Miró el árbol, luego a mí y se sentó. Sin bajar el dedo, me acerqué a él y cogí la correa.

– Venga hombre, estás loco -dije, palmeándole la cabeza y luego tirando de él para regresar al camino.

Boyd se giró y ladró en dirección al roble, luego se volvió y movió nuevamente las cejas.

– ¿Qué ocurre?

«Rrrrup. Rup. Rup.»

– De acuerdo. Vamos a ver de qué se trata.

Aflojé un poco la correa y me arrastró hacia el árbol. A pocos pasos del tronco comenzó a ladrar y girar alrededor del roble con los ojos brillantes por la excitación. Aparté la vegetación con la bota.

Una ardilla muerta yacía entre los cardos, con las órbitas vacías, el tejido marrón cubría sus huesos como una mortaja de cuero oscura.

Miré al perro.

– ¿Es esto lo que te ha puesto como una fiera?
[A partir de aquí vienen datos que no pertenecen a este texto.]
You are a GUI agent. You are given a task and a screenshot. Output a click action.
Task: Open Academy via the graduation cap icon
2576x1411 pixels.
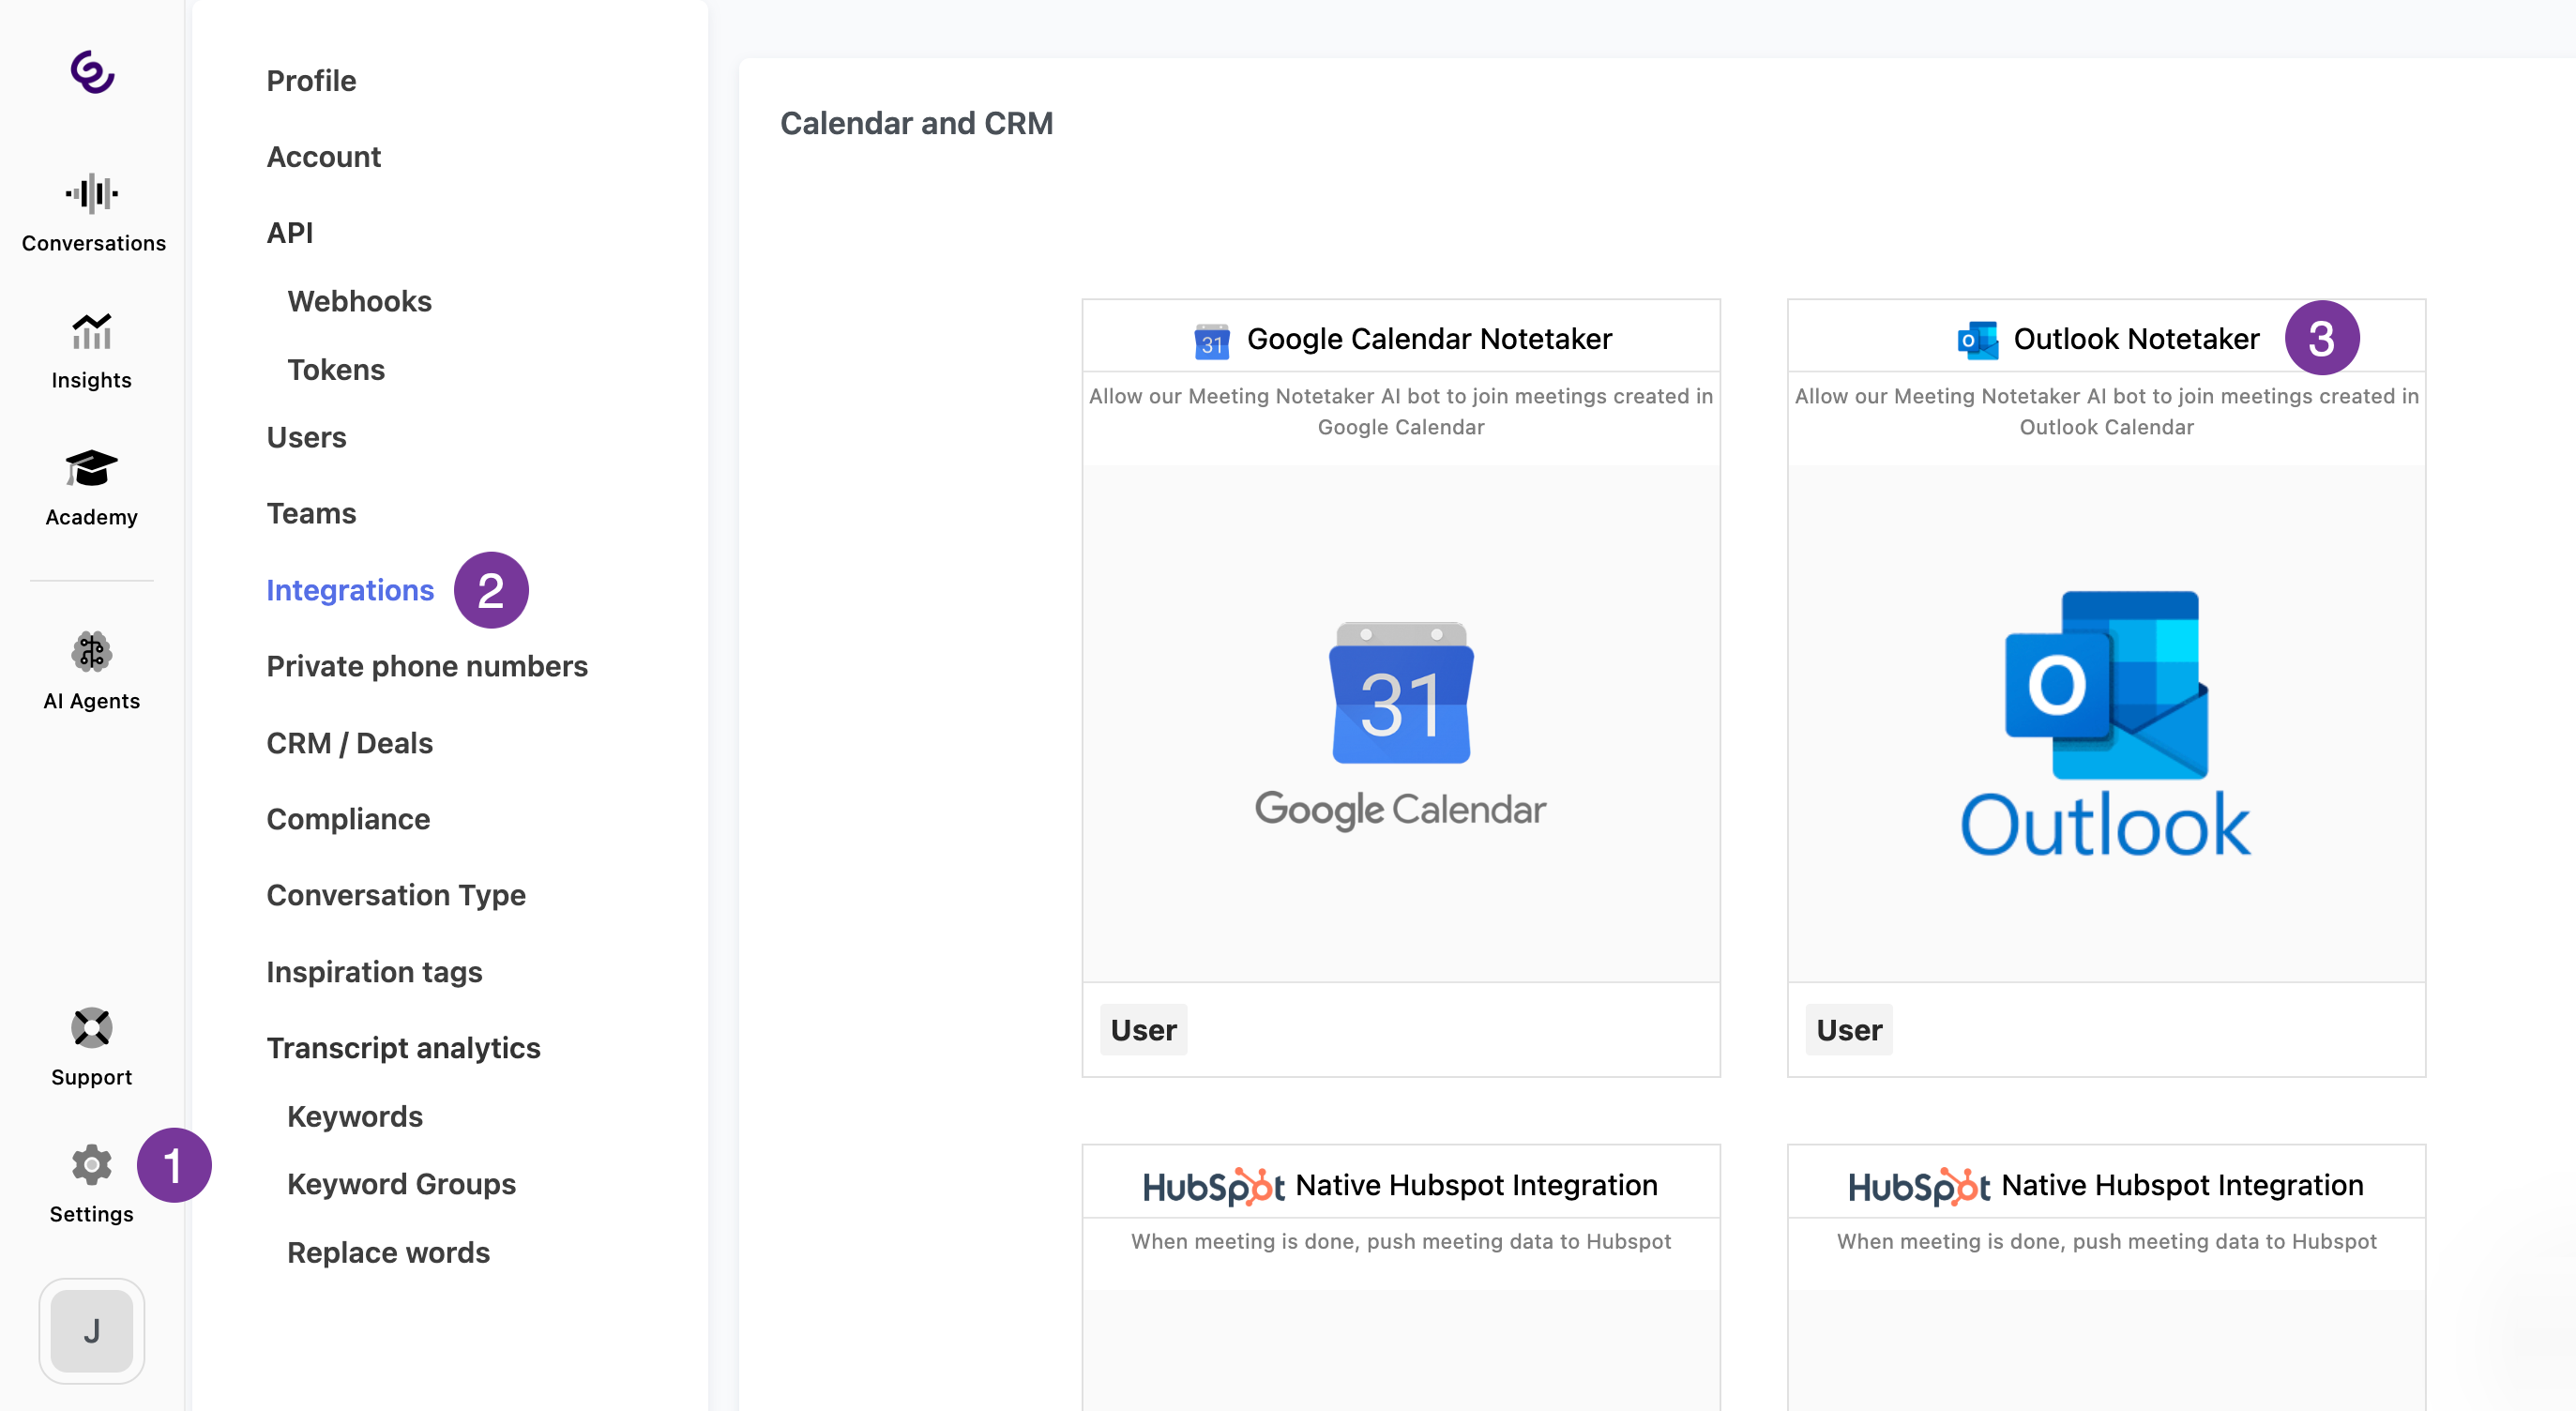pyautogui.click(x=92, y=468)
Saltó sobre las patas delanteras, alzando el cuarto trasero, luego dio dos pequeños saltos hacia atrás.

– Está muerta, Boyd.

Inclinó la cabeza y movió ambas cejas.

– Venga, vamos, sabueso.

El resto del paseo transcurrió sin incidentes. Boyd no encontró más cadáveres y nuestro promedio fue mucho mejor colina abajo. Al coger la última curva me sorprendió ver un coche patrulla aparcado bajo los árboles en High Ridge House, el escudo del Departamento del Sheriff del Condado de Swain se veía claramente en el lateral.